=== Information shown ===
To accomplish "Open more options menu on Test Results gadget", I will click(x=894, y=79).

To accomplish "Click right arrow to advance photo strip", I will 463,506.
===
=== Information shown ===
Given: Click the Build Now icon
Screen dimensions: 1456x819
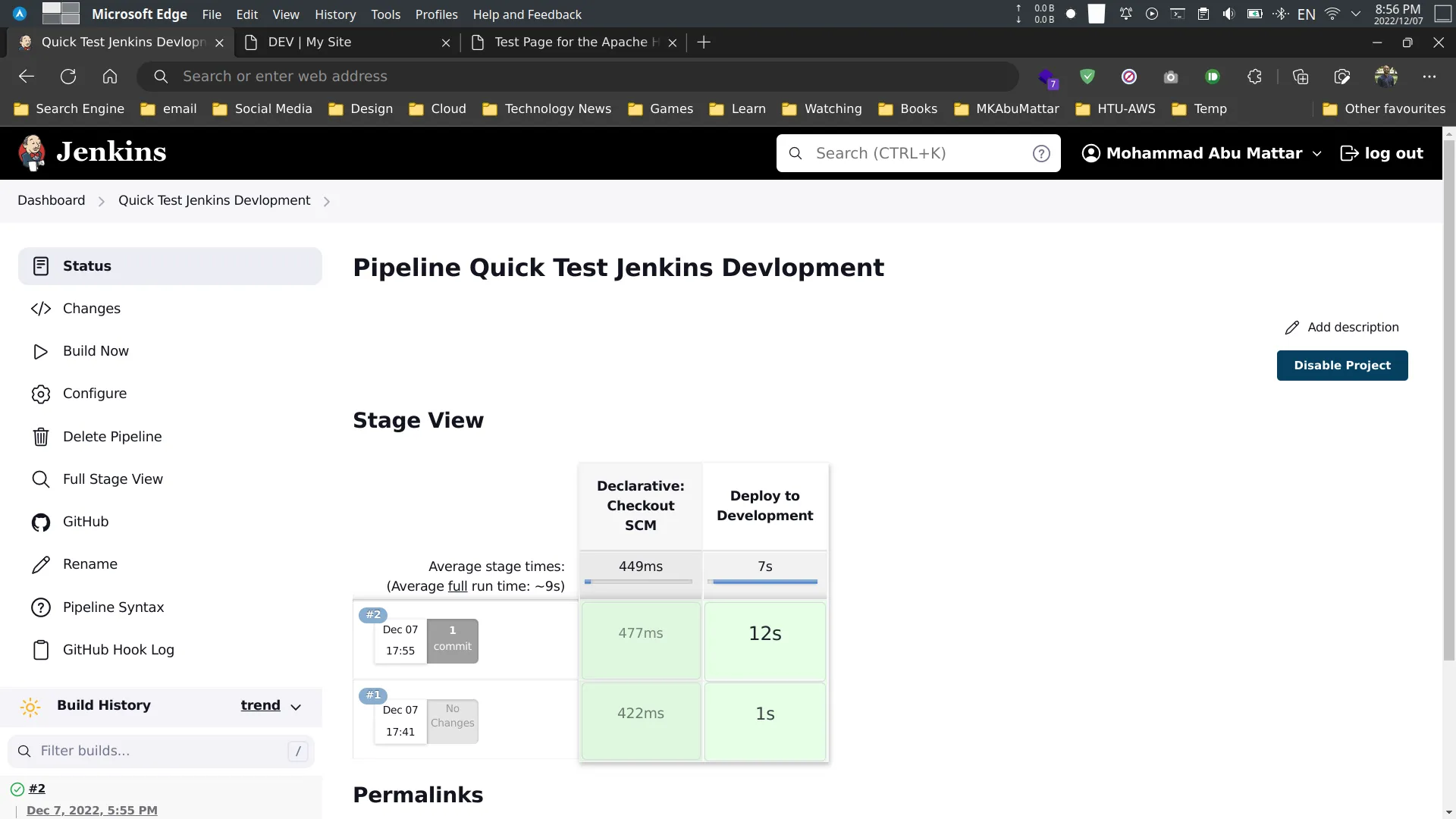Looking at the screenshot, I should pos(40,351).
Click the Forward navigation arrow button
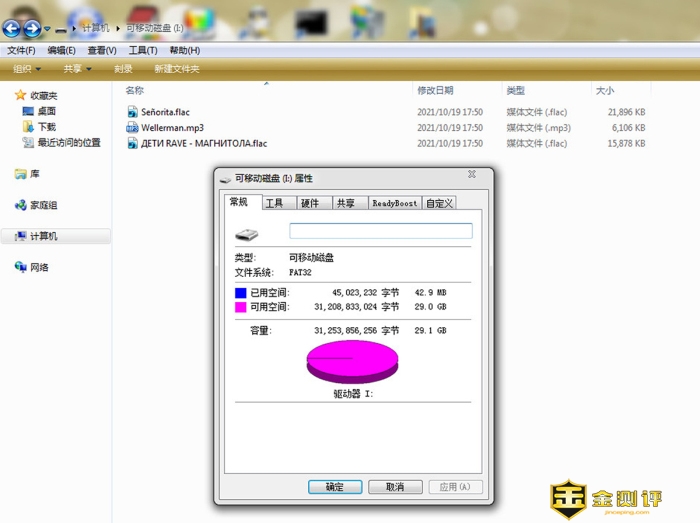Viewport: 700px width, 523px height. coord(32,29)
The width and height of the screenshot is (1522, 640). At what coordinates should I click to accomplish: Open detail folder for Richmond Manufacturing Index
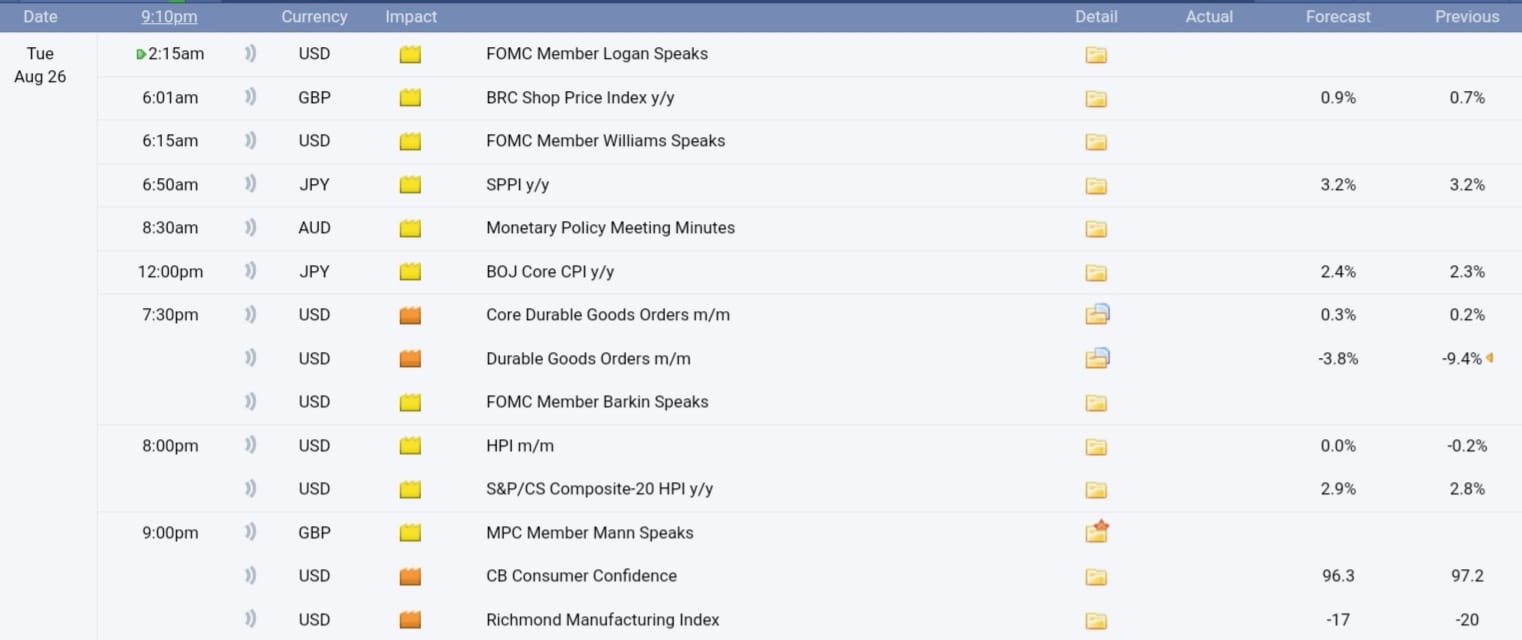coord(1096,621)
===
=== Information shown ===
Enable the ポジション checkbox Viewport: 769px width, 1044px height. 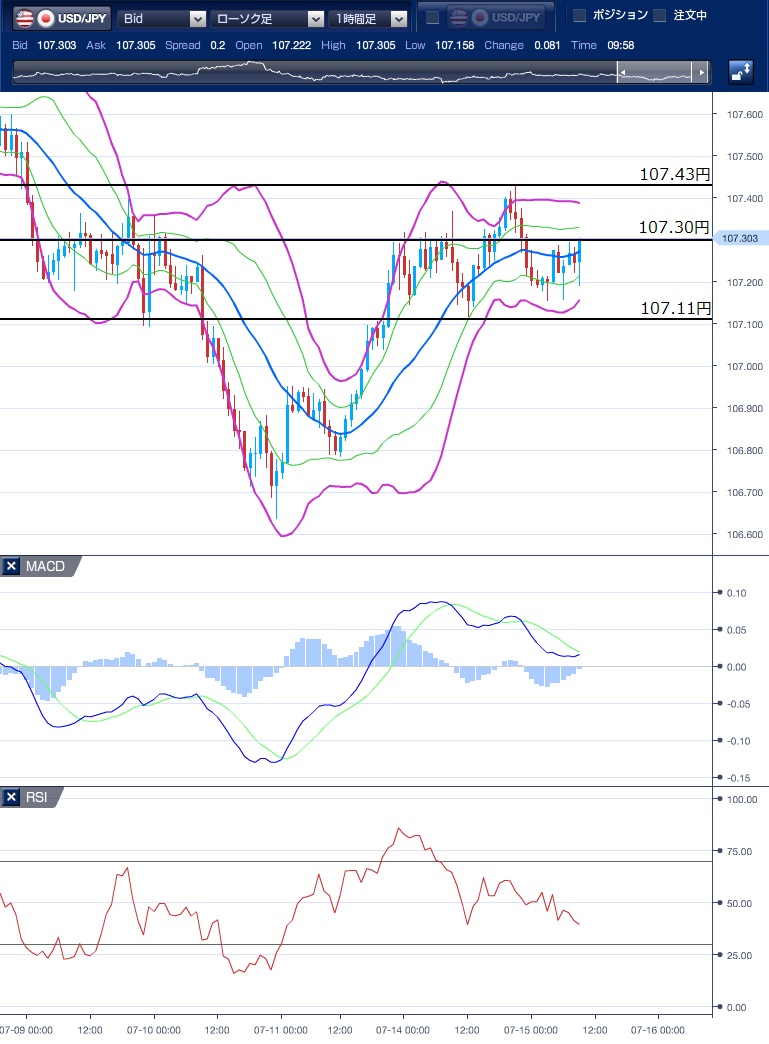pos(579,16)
===
▸ **Aim of the exercise**:
Within the material, how many lines hold the word "will"? Only the number is needed.

▸ **Task output**:
2